======== Selected extract ========

The Best Are Free Because They Save, or Make You More Than They Cost

You might be wondering what all that gibberish means, so I’ve outlined three scenarios for you, each detailing why the best are really free.

First you might need a re-education of what ‘free’ really means. Sure it relates to your personal freedoms. And yeah, you’re right; freeing slaves or a person who is oppressed is also a definition. So what does free mean?

Free can be one of three things:

  1. an adjective,
  2. an adverb, or
  3. a verb.

It all really just depends on the way you’re using the word, or interpret its true meaning.

It seems like everyone these days is taking advantage of poor helpless victims. Taking away their ‘free’ and charging ridiculous rates for something you could have done on your own! I’d like to show you a couple of examples of why the best are free. I challenge you to choose which is the best in each example…then we’ll see how well you do!

The first example is pretty easy, you ready?

There are two accountants to choose from. Accountant A charges $4,000 to do your taxes while accountant B charges only $1,000.

Do you already know who the best is? Probably not – keep reading.

Now, let’s suppose you made $125,000 last year and end up with a $15,000 tax bill- no biggie right? It can be scary to some people, but for others, depending on how you look at it, might be grateful for making $125,000 in the first place.

So let’s get back on track here:
Accountant A finds legal loopholes and strategies, and sets you up with a defined benefit program where you can deposit a sizable amount of cash into, and you end up with a final tax bill of $2,500. (and $10,000 in your defined benefit retirement plan)

Long story short, you end up paying the Accountant $4,000, pay the IRS $2,500, costing you $6,500. (but you also got $10,000 in retirement tucked away)

Go accountant A!!

======== Records shown ========

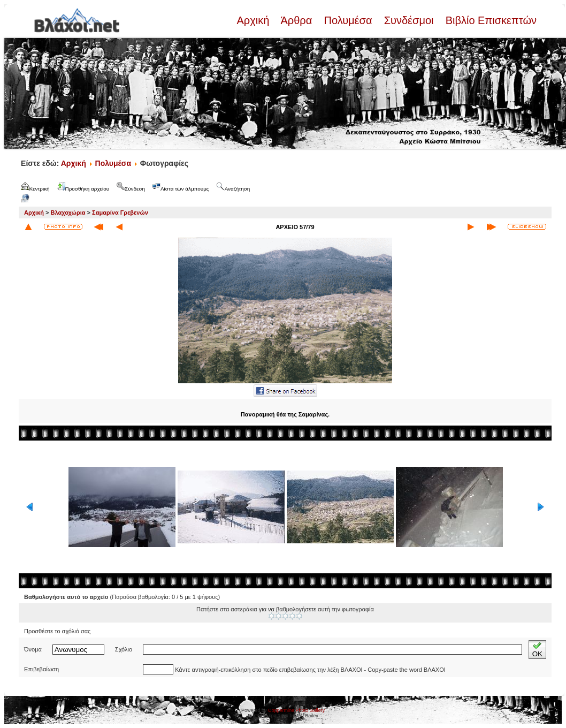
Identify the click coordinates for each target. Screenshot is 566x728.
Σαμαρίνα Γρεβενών (120, 213)
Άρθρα (296, 20)
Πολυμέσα (348, 20)
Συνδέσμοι (409, 20)
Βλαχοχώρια (68, 213)
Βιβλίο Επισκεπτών (489, 20)
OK (537, 649)
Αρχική (254, 20)
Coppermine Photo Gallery (296, 710)
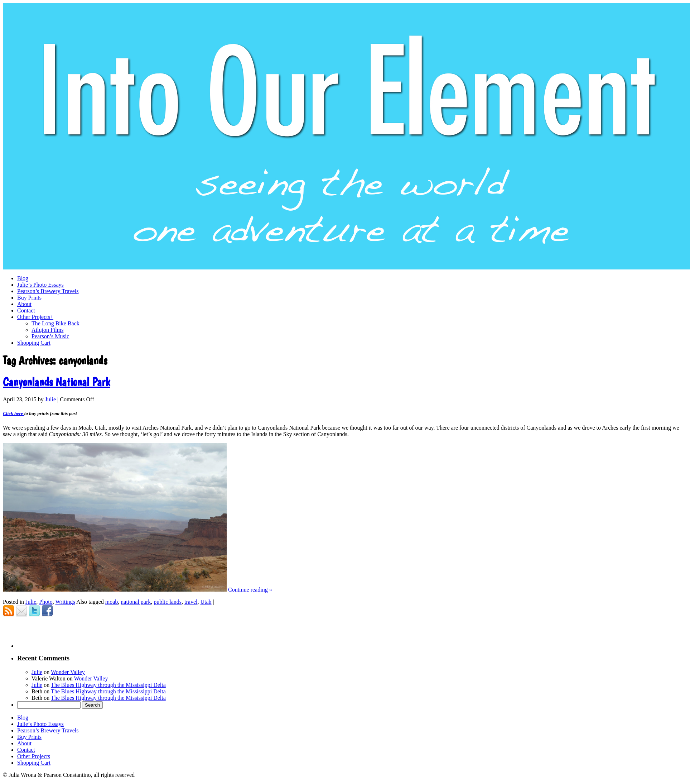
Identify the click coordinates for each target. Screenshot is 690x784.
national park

========

**Problem to work on:** Write the next part of the article about why the best are free, picking up right after its closing line, "Go accountant A!!"

**Exercise answer:**
Now lets take a look at Accountant B, he does the minimal amount of work and you pay him $1,000 for doing the work and write a check to the IRS for $10,000. Costing you $11,000, (And nothing in your retirement).

Wrapping it up,

Accountant A: Total cost $6,500

Accountant B: Total Cost $11,000

Basic Math:
Accountant A SAVED You $4,500 (Plus another 10 Grand in your retirement)

Looking at this example, which one cost you less money? Obviously, Accountant A.
He was the best because he made or saved you a heck of a lot more than he cost!

Now Lets Take a Look At This From A Business Brokerage Side of Things:

You have a business you want to sell.

The gross sales are $1,000,000. Net profit (EBITDA) is at $150,000.
A reasonable ‘For Sale’ asking price is normally 2.5 times the net profit, (EBITDA) or in this case about $375,000.

  • Business Broker A charges 15% commission on the sale. That equals $56,250.
  • Business Broker B charges only 8% commission on the sale, or $30,000.

Business Broker B takes the information provided and plunks the business in the MLS system and waits for a buyer to come along. (Statistically, this type of business listing has a 24% chance of selling within a year, and will sell for approximately 75% of your asking price.

8 months go by, no action and the broker talks you into lowering the price to $350,000.
Three more months go by and finally – you have an offer for 75% of the asking price. You counter the offer and settle at a 20% discount, or a final sales price of $ $280,000.

Now you need to pay Broker 8% commission, ($22,400) and end up walking with $257.600.
A bit disappointing, but your out of the business after 12 months, and you can move on to other things.

Now Let’s just jump onto Broker A:

He does things completely differently.
He has you take an online business scoring survey (www.OurBizScore.com) and get a Sellability Score of 64.

You send him copies of your past 3 years Tax Returns, P&L Statements and Balance Sheets.

About a week later, he then has you come into his office for a private and confidential meeting (Confidentiality is of utmost importance so you go to his office because the “Walls don’t have ears” in his office).

At the office, you go over the Business Score and he points out a few things you can do immediately to begin increasing your score and by the end of the meeting you decide to hire his firm for $1,200 per month.

He assures you he and his team can help you increase your Sellability Score and increase the sales price of your business.

You and his team are going to work on “Staging” the business before put it on the market.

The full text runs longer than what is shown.